Sean Higgins of the Washington Examiner had this story on Friday, but for some reason I haven’t seen it widely reported or commented on. Since Wisconsin stopped forcing public employees to pay union dues against their will, union membership in that state has plummeted:

According a Labor Department filing made last week, membership at Wisconsin’s American Federation of State, County and Municipal Employees Council 40 — one of AFSCME’s four branches in the state — has gone from the 31,730 it reported in 2011, to 29,777 in 2012, to just 20,488 now. That’s a drop of more than 11,000 — about a third — in just two years. The council represents city and county employees outside of Milwaukee County and child care workers across Wisconsin.

Labor Department filings also show that Wisconsin’s AFSCME Council 48, which represents city and county workers in Milwaukee County, went from 9,043 members in 2011, to 6,046 in 2012, to just 3,498 now.

Higgins notes that the Wall Street Journal had previously reported that statewide AFSCME membership “fell to 28,745 in February from 62,818 in March 2011,” but the union has disputed those numbers.

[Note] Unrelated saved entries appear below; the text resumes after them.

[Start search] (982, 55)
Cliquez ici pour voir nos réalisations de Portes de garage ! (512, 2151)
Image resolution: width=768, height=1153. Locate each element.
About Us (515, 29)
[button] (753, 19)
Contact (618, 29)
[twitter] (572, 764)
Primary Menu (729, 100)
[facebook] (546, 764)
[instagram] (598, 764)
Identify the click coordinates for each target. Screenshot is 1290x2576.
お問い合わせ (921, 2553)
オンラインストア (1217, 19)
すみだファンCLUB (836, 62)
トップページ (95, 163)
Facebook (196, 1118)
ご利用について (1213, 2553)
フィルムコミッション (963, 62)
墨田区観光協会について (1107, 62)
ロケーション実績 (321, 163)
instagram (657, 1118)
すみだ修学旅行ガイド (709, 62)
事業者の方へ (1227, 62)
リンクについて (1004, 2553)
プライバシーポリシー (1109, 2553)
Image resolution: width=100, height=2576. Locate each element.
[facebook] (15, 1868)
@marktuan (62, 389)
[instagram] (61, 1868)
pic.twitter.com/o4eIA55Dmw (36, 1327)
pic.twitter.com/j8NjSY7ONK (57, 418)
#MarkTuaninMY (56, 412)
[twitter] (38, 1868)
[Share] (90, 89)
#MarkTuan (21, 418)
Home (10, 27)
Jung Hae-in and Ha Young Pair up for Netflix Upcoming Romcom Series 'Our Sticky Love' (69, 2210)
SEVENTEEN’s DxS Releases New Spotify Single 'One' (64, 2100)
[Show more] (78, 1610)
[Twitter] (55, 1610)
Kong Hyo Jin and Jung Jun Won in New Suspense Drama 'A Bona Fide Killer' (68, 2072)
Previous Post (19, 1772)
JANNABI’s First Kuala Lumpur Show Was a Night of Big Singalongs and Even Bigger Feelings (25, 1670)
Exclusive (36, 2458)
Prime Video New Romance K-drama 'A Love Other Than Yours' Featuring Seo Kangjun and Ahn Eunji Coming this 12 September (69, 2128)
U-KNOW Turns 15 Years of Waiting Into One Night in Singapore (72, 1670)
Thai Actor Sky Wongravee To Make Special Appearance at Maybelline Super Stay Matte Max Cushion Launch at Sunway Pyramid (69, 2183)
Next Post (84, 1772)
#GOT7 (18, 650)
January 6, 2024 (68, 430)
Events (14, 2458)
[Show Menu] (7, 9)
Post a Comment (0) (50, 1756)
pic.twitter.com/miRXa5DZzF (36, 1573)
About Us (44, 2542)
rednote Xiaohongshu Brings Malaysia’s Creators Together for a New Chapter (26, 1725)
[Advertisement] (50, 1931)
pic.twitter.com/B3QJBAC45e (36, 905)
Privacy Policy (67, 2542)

While it will take a while for the exact dimensions of the unions’ decline to become clear, the trend is obvious: when public sector unions don’t have the compulsion of the state behind them, their ranks will thin considerably. I would guess that within another couple of years, public sector union membership in Wisconsin will be less than half what it was before membership became voluntary, if it isn’t already. There is an important lesson here: not only did Scott Walker’s reforms strike an important blow for employee freedom, they also had the happy side-effect of depriving the unions of a large chunk of their funding, and therefore their ability to sway elections. So it is a win-win for everyone, except union bosses and the politicians they support.